How the group and non-OPEC producers respond to the rising deficit will determine how far crude oil can rise over the coming months. With no action the price of Brent crude oil could be on course to reach $80/b before yearend, but as always plenty of developments could scupper such a forecast. The most important being the prospect for additional barrels from either OPEC+ or Iran, should a nuclear deal be reached, and not least prolonged (or new) Covid-19 lockdowns, especially in Asia.
Since their last meeting the prospect for surging non-OPEC+ production has faded with oil companies, many now constrained by Wall Street investors demanding action to fight climate change, not rushing to increase production to chase rising prices. So far even drillers in the Permian, the prolific shale basin in Texas, have shown restraint in order to avoid the boom-and-bust cycles of the previous decade. With this in mind the group may be tempted through inaction to support even higher prices in order to receive strong paydays before demand eventual starts to taper in a few years’ time.
However, such a step would raise another challenge that OPEC+ needs to address. A prolonged period of inaction allowing oil prices to rise further, could see inflation, through higher fuel cost, become even more entrenched and prolonged, eventually curbing growth and with that demand for crude oil.

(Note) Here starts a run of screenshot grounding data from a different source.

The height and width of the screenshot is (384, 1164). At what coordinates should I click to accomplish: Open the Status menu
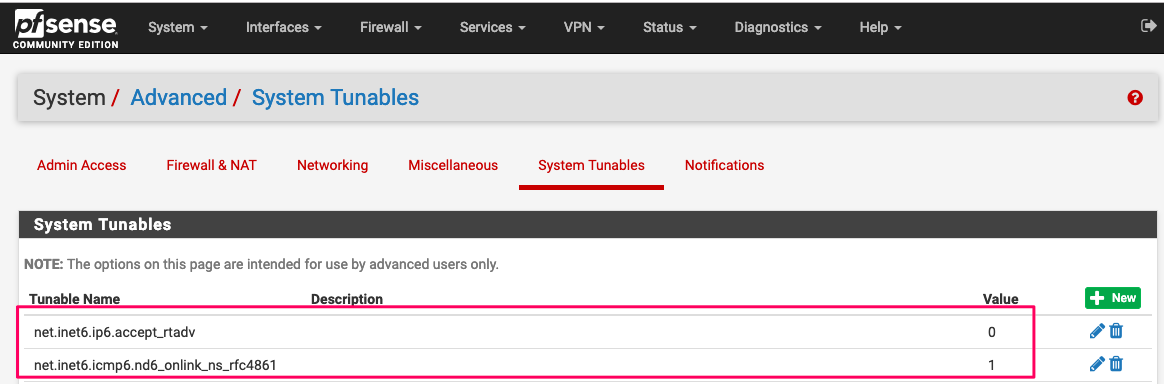pyautogui.click(x=670, y=27)
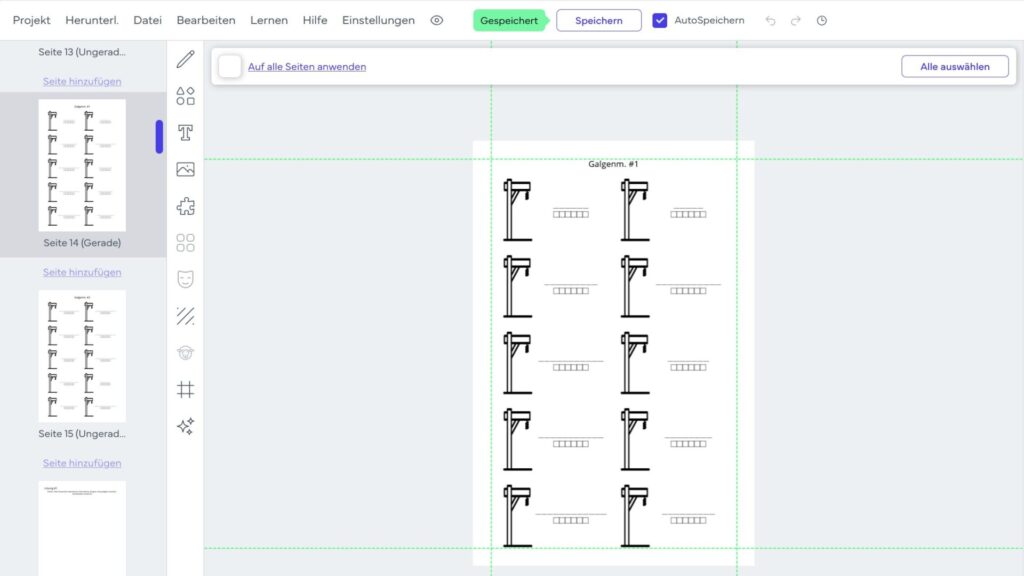Open the Herunterl. menu
Screen dimensions: 1024x576
tap(92, 20)
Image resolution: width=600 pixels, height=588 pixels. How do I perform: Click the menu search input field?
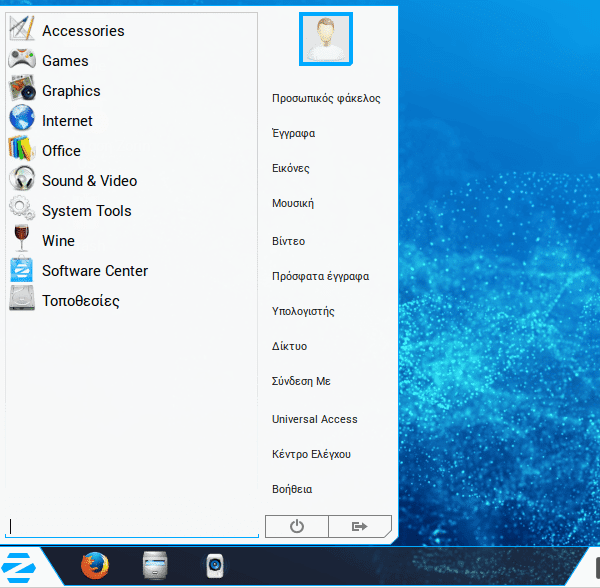(130, 526)
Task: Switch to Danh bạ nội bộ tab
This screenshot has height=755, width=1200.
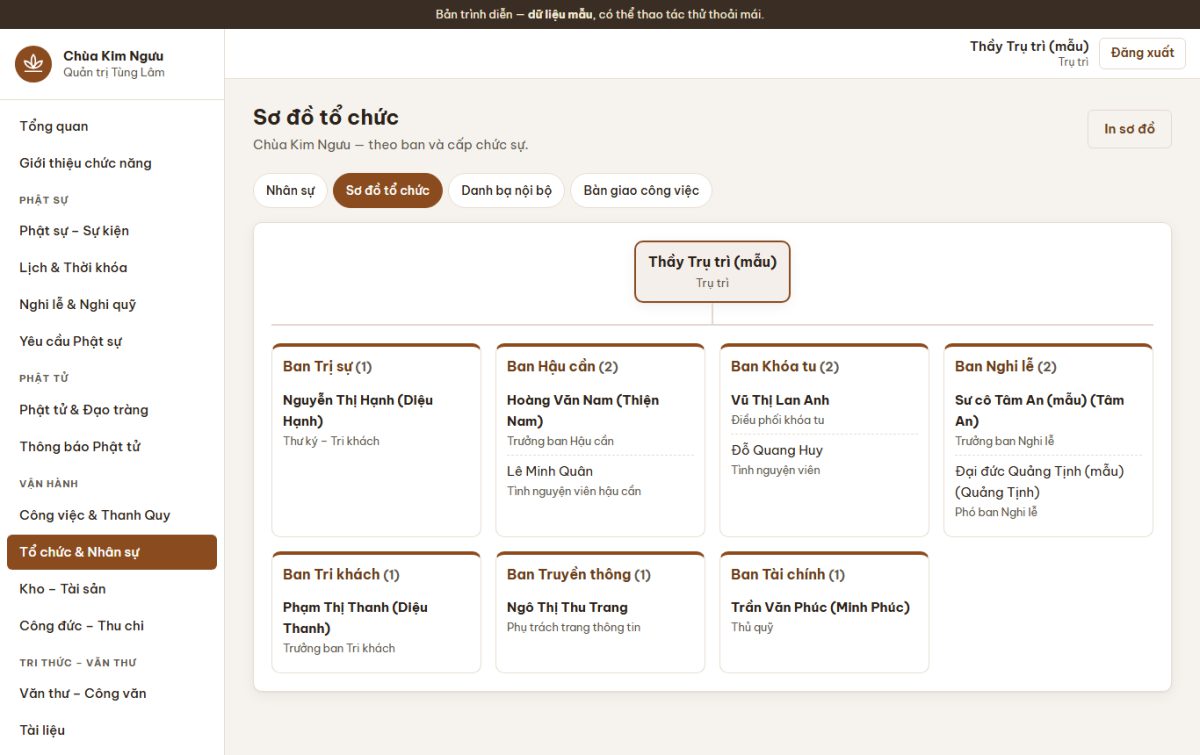Action: (506, 190)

Taking all these consideration into account we do not see the price of oil being allowed to rise as far as $80/b, however having broken back above $70, the next line in the sand around $72 would determine whether Brent has got enough momentum to challenge the thirteen year downtrend from the 2008 peak, currently around $78. We would however view a move of this magnitude as an overshoot that eventually may prove to be short-lived.